◆ Selected excerpt:

== == ==

2ry hayda l article 2eza ma3ik wa2et:

V. What Use Is Guilt in Civil Wars?

 

The question of this conference got me thinking about the few traces of guilt in the Lebanese wars. We have by now collected a number of direct confessions by militiamen who killed during the different wars, meaning not only fought. One striking question that was repeated in those interviews: Would you do it again, given the same circumstances? Most of the militiamen in their testimonies repeatedly answered in the affirmative.

 

Surely the most interesting of the confessions is that of As`ad Chaftary, who was the security chief of the strongest Lebanese militia, the (Christian) Lebanese Forces (LF). Before the war ended in 1989, Chaftary left for Switzerland, from where he sent to the press a short mea culpa asking all his compatriots who suffered from his acts to pardon him. Repentant Chaftary (a Catholic, by the way) later came back to Lebanon and created his own NGO for justice and reconciliation. Most of what he has to say about his experience is to be found in a famous interview he gave to the daily Al-Hayat. Among the many acts of torture, kidnapping, assassinations, and planting of car bombs he confessed to having committed was that he had envisaged, with Bashir Gemayel, the leader of the LF, to poison the water conduits that run from the Christian Eastern part of Beirut to its Western Muslim part. The aim: to reduce the number of Muslims in the country.

 

The astounding thing about Chaftary’s confessions is that they hardly provoked any reaction or comment. I can only think of two out of many possible interpretations for this. One is the prevalent amnesia. The other is the horror of the confession itself, which could only be interpreted along sectarian lines in a country bled white by a sectarian war of fifteen years. A young Muslim living in West Beirut, reading this confession, would surmise that, not one Christian, but THE Christians are plotting, or are liable to go back to plotting, to poison him/her and his/her community.

 

Guilt forms part of the wider issue of memory in this post-trauma situation. I would like to distinguish between three mental processes related to trauma: 1) amnesia as a failure of memory and/or a form of repression of memory that follows the same logic of substitution and displacement as in the individual psyche: less important events and narrative replaces the more important ones; secondary causes take the place of primary ones; 2) memory; and 3) forgetting.

== == ==

◆ Supplied data:
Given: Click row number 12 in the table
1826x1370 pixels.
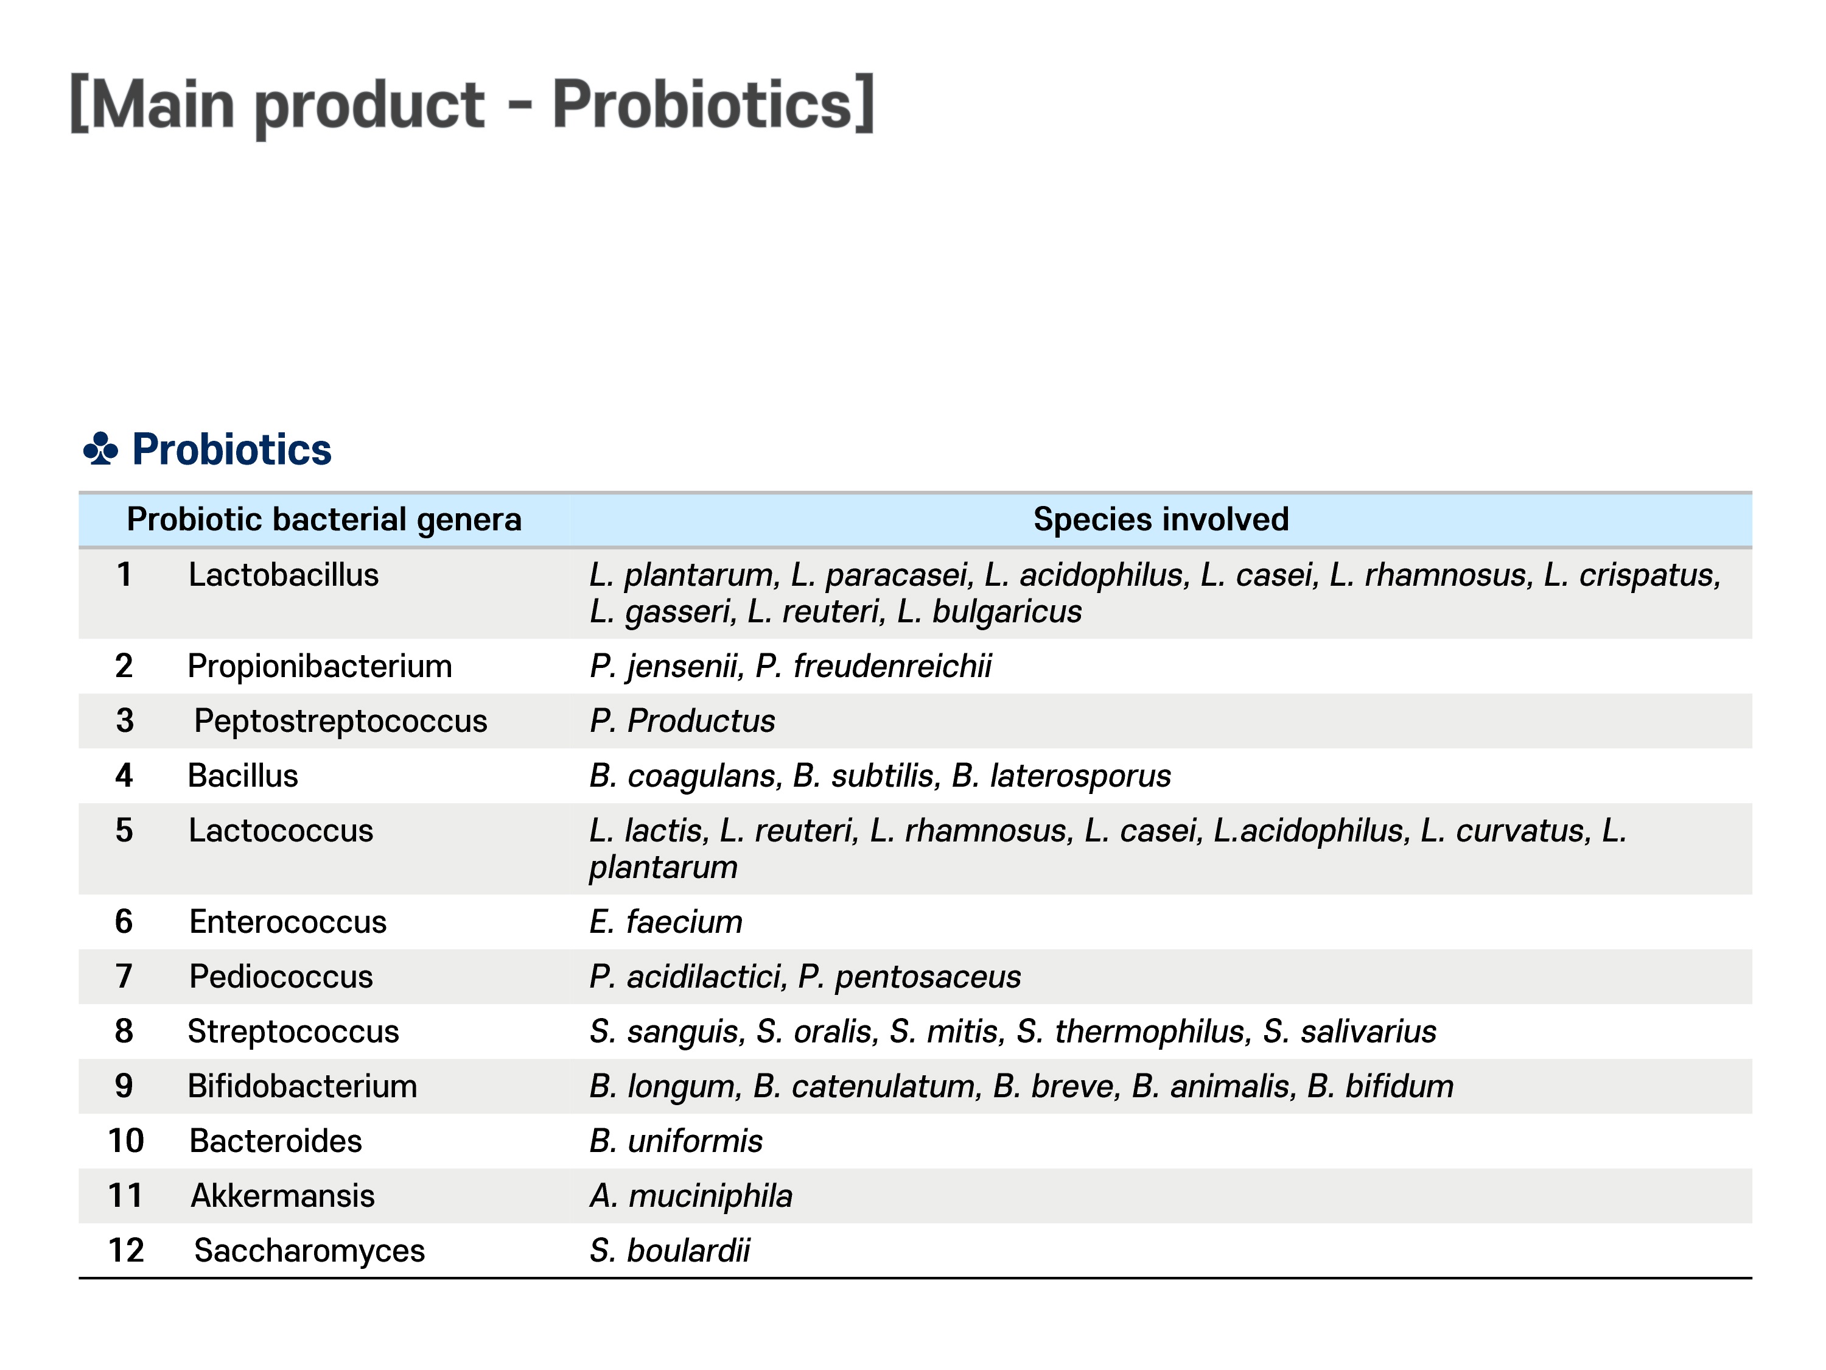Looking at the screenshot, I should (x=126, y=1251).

== == ==

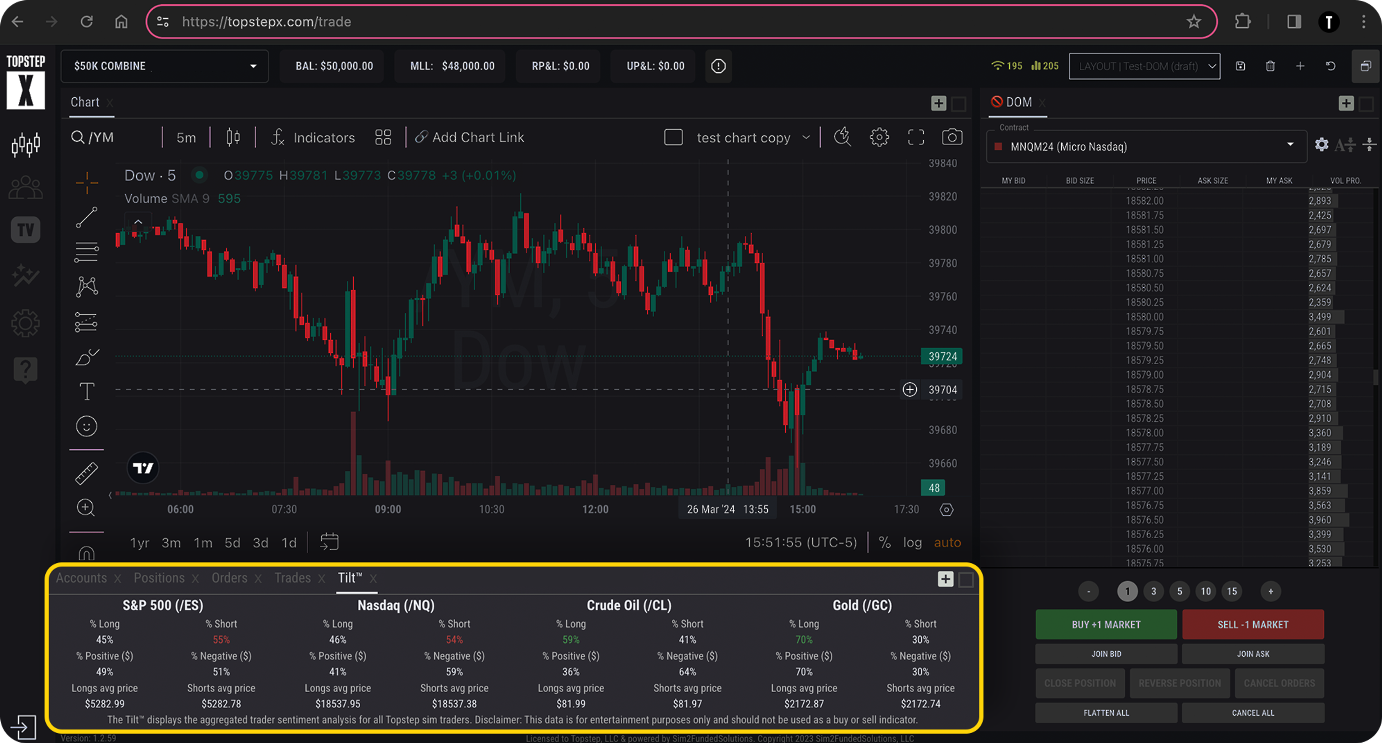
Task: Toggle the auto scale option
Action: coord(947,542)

== == ==

◆ Required task 1:
Please copy the rows from the line with "Given: Click row number 12 in the table" to the line with "Looking at the", keeping every word the same and leaving out the pictures.
◆ Required task 2:
Write the next part of the text on guilt in the Lebanese civil wars, starting after its last sentence.

◆ Result 1:
Given: Click row number 12 in the table
1826x1370 pixels.
Looking at the screenshot, I should (x=126, y=1251).

◆ Result 2:
 

A naïve juxtaposition between memory and oblivion/ forgetfulness posits the one against the other. Marc Augé in a rich essay entitled L’oubli (Augé: 2004, 20-25), reminds us of the opposite: oblivion is but “a component of memory itself.” One does not remember everything and one does not forget everything. That means that one is always forgetting. More importantly, Augé maintains that repression of memory – i.e. amnesia – does not apply to the event, to the remembrance, or to the isolated trace in our brains as such; amnesia severs the connections between memories or traces. Here is where the question of amnesia and causality meet, as we shall see in a moment.

 

Why remember a civil war? The “simple” answer: in order to avoid another one. But for the answer not to become simplistic, one has to define what to remember and what to forget: events or causes, fragments and traces, or links and relations.

 

To answer these questions, we better have a look at two mechanisms of post-civil war Lebanon: officialized amnesia and amnesty.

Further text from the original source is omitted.